Pushing the hammer in an abrasive formation could cause premature failure of the bit. Here they were drilling through Onondaga limestone and then a big seam of Oriskany sandstone at 4,100 feet (1,250 m). After that they passed through hard Clinton sedimentary rock before the Queenston shale beds to the resource layers.

The well profile and casing changes were engineered to the formation. After setting 30-inch conductor casing to 100 feet, drill crews isolated the fresh water zone with a 24-inch hole to 500 feet cased with 18 ⅜-pipe.

From there the well profile narrowed to a 17 ½-inch hole to 1,500 feet cased with 13 ⅜ pipe, continuing the next 4,700 feet (1,432 m) to the kickoff with a 12 ¼-inch hole and 5 ½-inch pipe.

The drilling crew vertical-drilled the hole all the way to its 6,200-foot (1,890 m) kickoff point solely with the QL 120. Drilling with air controlled the formation’s water, using flow rates of up to 6,700 cfm with pressures up to 440 psi.

The drill string consisted of 5-inch drill pipe, nine 6 ½-inch collars, and an Atlas Copco 12 ¼-inch carbide button bit. Weight on bit was from 8,000 to 15,000 pounds.
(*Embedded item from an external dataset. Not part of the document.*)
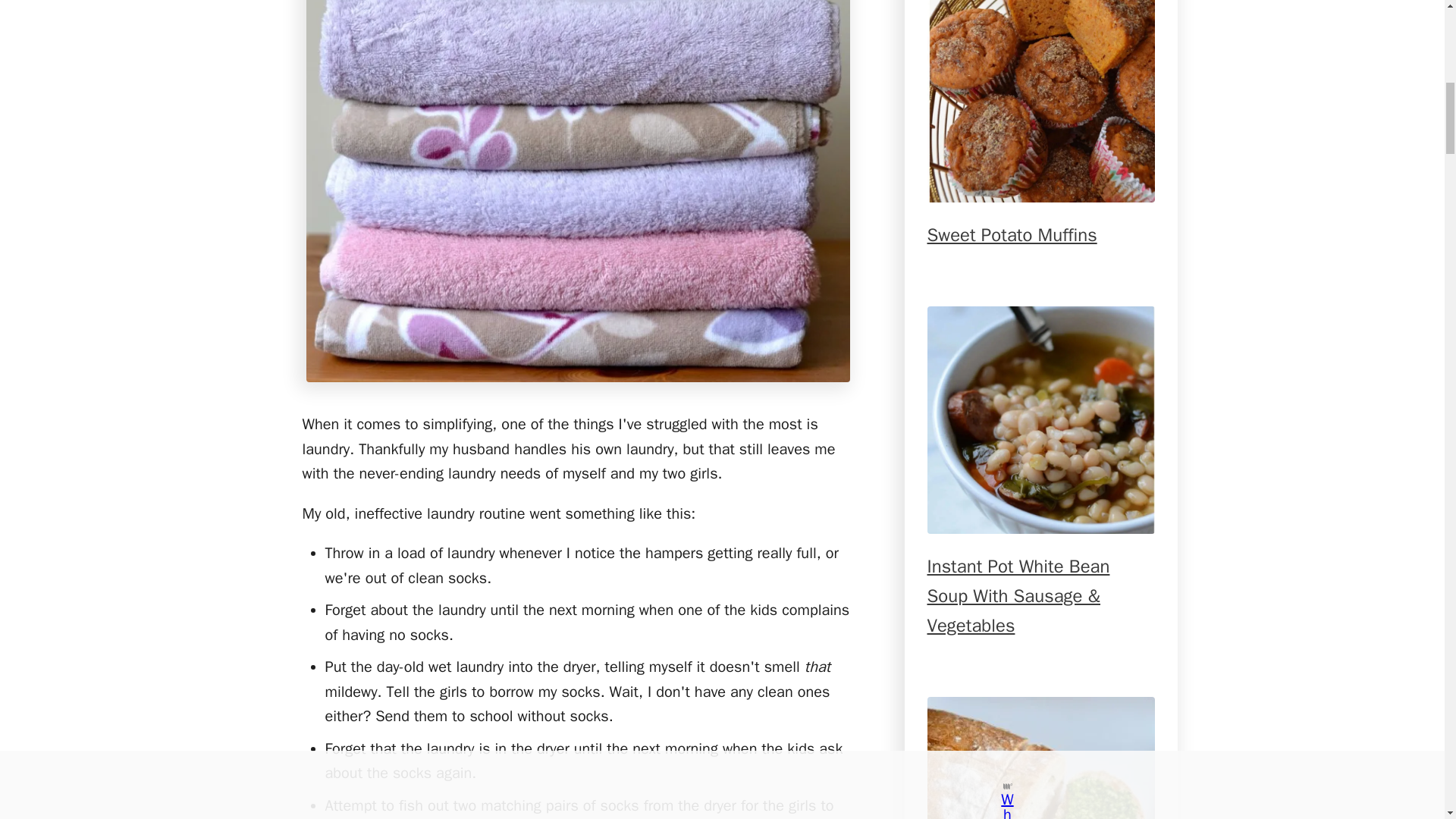
Sweet Potato Muffins (1011, 244)
Sweet Potato Muffins (1040, 101)
Simple Vegan Pesto (1040, 757)
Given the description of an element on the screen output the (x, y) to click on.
Rotation was 25 rpm.

To complete the well for production, drilling crews fluid-drilled through the oil-producing formation after the kickoff point with an 8 ½-inch PDC bit to a total depth of 14,859 feet (4,530 m) cased with 5 ½-inch pipe.

The drill was penetrating so fast it produced 20 tons of cuttings an hour more than rotary had. It took seven people to manage cuttings instead of the usual four.

Total cost of the hole was calculated to split equally, about half for the vertical and half for the lateral. In general, the longer the lateral, the more expensive the hole’s overall cost per foot.

By comparison, mud drilling would have progressed at 400 to 800 feet per day. Pneumatic hammer drilling had been averaging 2,000 feet or more per day.

The final cost analysis includes the operational cost, mostly fuel. For fluid drilling the rig consumes about 1,500 gallons of fuel per day. On air it only uses 400 gallons. Even including fuel used by eight compressors and their generators, with a combined fuel use of 3,680 gallons a day, air cut overall drilling costs in half.